- Rename the SNum class to SIntegral, and make it index over regular types. This makes it much more useful, simplifying coding of polymorphic symbolic functions over integral types, which is the common case.
- Add the functions:
- sbvShiftRight which can accommodate unsigned symbolic shift amounts. Note that one cannot use the Haskell shiftL/shiftR functions from the Bits class since they are hard-wired to take 'Int' values as the shift amounts only.
- Add a new function 'sbvArithShiftRight', which is the same as a shift-right, except it uses the MSB of the input as the bit to fill in (instead of always filling in with 0 bits). Note that this is the same as shiftRight for signed values, but differs from a shiftRight when the input is unsigned. (There is no Haskell analogue of this function, as Haskell shiftR is always arithmetic for signed types and logical for unsigned ones.) This variant is designed for use cases when one uses the underlying unsigned SMT-Lib representation to implement custom signed operations, for instance.
- Several typo fixes.
- Add missing QuickCheck instance for SReal
- When dealing with concrete SReals, make sure to operate only on exact algebraic reals on the Haskell side, leaving true algebraic reals (i.e., those that are roots of polynomials that cannot be expressed as a rational) symbolic. This avoids issues with functions that we cannot implement directly on the Haskell side, like exact square-roots.
- Documentation tweaks, typo fixes etc.
- Rename BVDivisible class to SDivisible; since SInteger is also an instance of this class, and SDivisible is a more appropriate name to start with. Also add sQuot and sRem methods; along with sDivMod, sDiv, and sMod, with usual semantics.
- Improve test suite, adding many constant-folding tests and start using cabal based tests (--enable-tests option.)
- Maintenance release, no new features.
- Tweak cabal dependencies to avoid using packages that are newer than those that come with ghc-7.4.2. Apparently this is a no-no that breaks many things, see the discussion in this thread: http://www.haskell.org/pipermail/haskell-cafe/2012-July/102352.html In particular, the use of containers >= 0.5 is not OK until we have a version of GHC that comes with that version.
- Maintenance release, no new features.
- Update cabal dependencies, in particular fix the regression with respect to latest version of the containers package.

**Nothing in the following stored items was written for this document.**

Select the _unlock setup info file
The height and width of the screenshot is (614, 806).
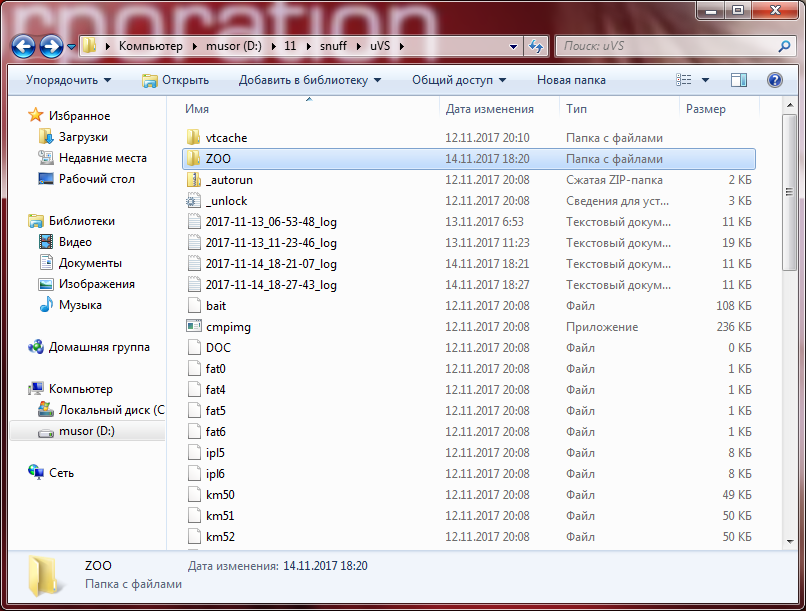tap(226, 201)
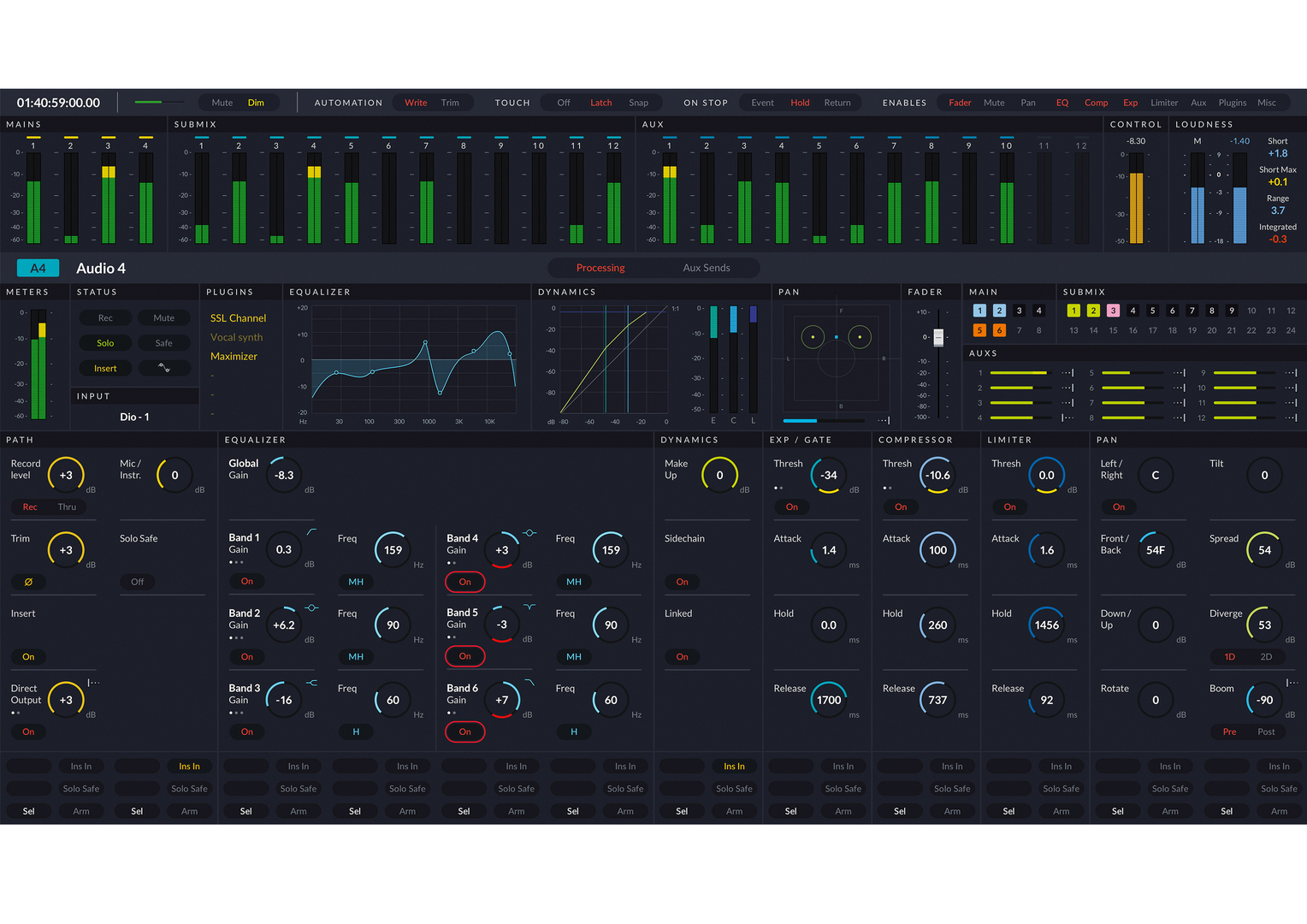
Task: Switch to the Aux Sends tab
Action: click(706, 268)
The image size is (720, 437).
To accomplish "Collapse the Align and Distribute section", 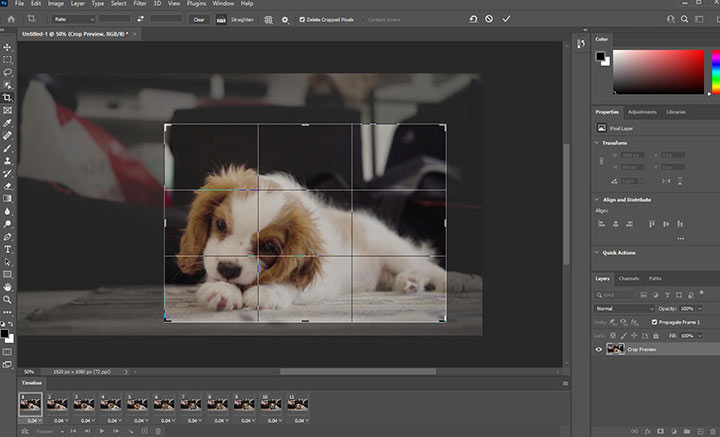I will [598, 199].
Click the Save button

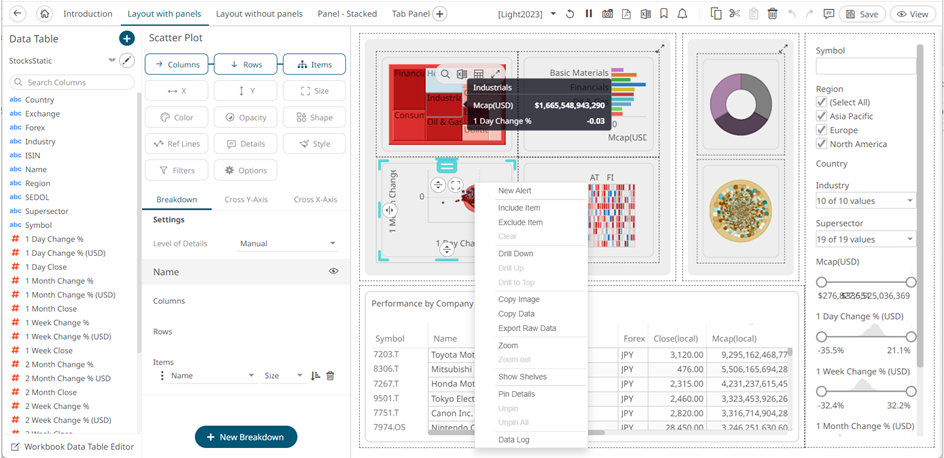click(x=862, y=14)
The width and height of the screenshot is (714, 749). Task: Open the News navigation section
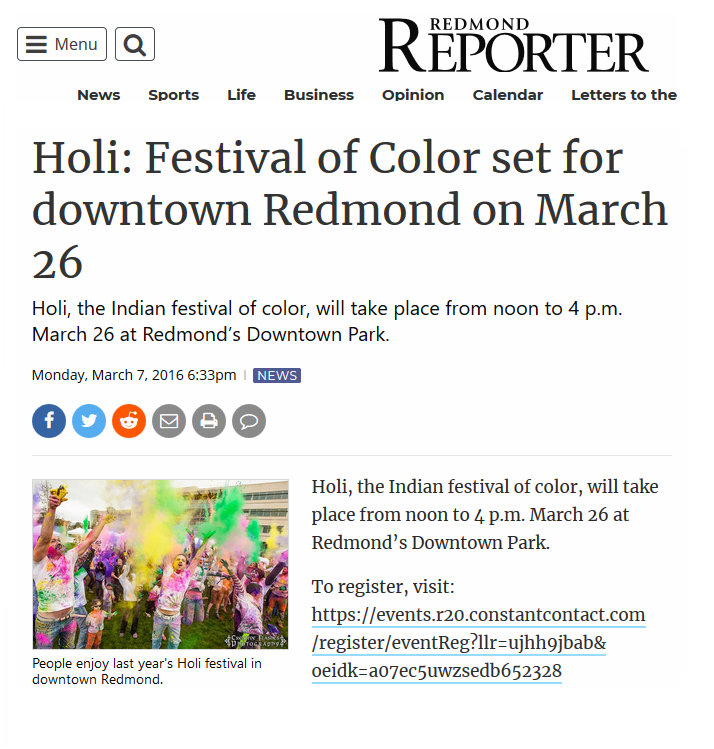99,95
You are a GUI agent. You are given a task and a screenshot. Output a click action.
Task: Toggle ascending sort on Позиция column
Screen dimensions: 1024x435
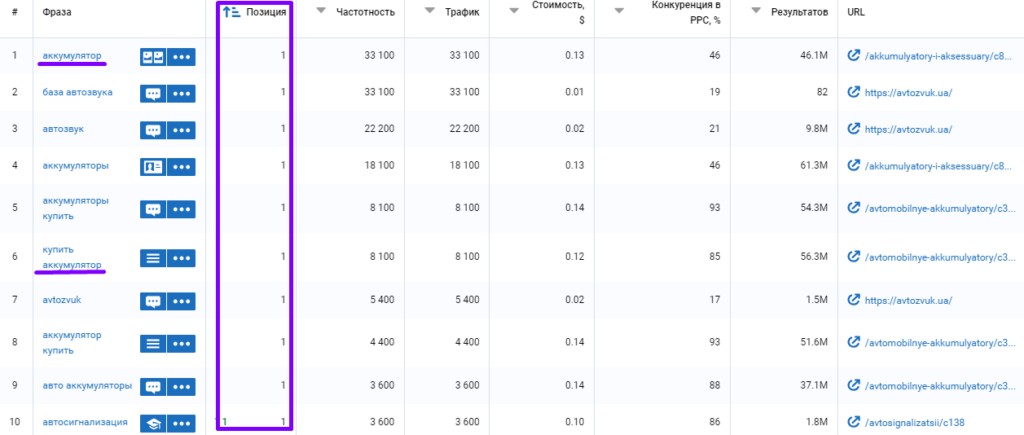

- Add support for uninterpreted sorts, together with user defined domain axioms. See Data.SBV.Examples.Uninterpreted.Sort and Data.SBV.Examples.Uninterpreted.Deduce for basic examples of this feature.
- Add support for C code-generation with SReals. The user picks one of 3 possible C types for the SReal type: CgFloat, CgDouble or CgLongDouble, using the function cgSRealType. Naturally, the resulting C program will suffer a loss of precision, as it will be subject to IEE-754 rounding as implied by the underlying type.
- Add toSReal :: SInteger -> SReal, which can be used to promote symbolic integers to reals. Comes handy in mixed integer/real computations.
- Recast the dog-cat-mouse example to use the solver over reals.
- Add Data.SBV.Examples.Uninterpreted.Sort, and Data.SBV.Examples.Uninterpreted.Deduce for illustrating uninterpreted sorts and axioms.
This is a major release of SBV, adding support for symbolic algebraic reals: SReal. See http://en.wikipedia.org/wiki/Algebraic_number for details. In brief, algebraic reals are solutions to univariate polynomials with rational coefficients. The arithmetic on algebraic reals is precise, with no approximation errors. Note that algebraic reals are a proper subset of all reals, in particular transcendental numbers are not representable in this way. (For instance, "sqrt 2" is algebraic, but pi, e are not.) However, algebraic reals is a superset of rationals, so SBV now also supports symbolic rationals as well.
You should use Z3 v4.0 when working with real numbers. While the interface will work with older versions of Z3 (or other SMT solvers in general), it uses Z3 root-obj construct to retrieve and query algebraic reals.
While SReal values have infinite precision, printing such values is not trivial since we might need an infinite number of digits if the result happens to be irrational. The user controls printing precision, by specifying how many digits after the decimal point should be printed. The default number of decimal digits to print is 10. (See the 'printRealPrec' field of SMT-solver configuration.)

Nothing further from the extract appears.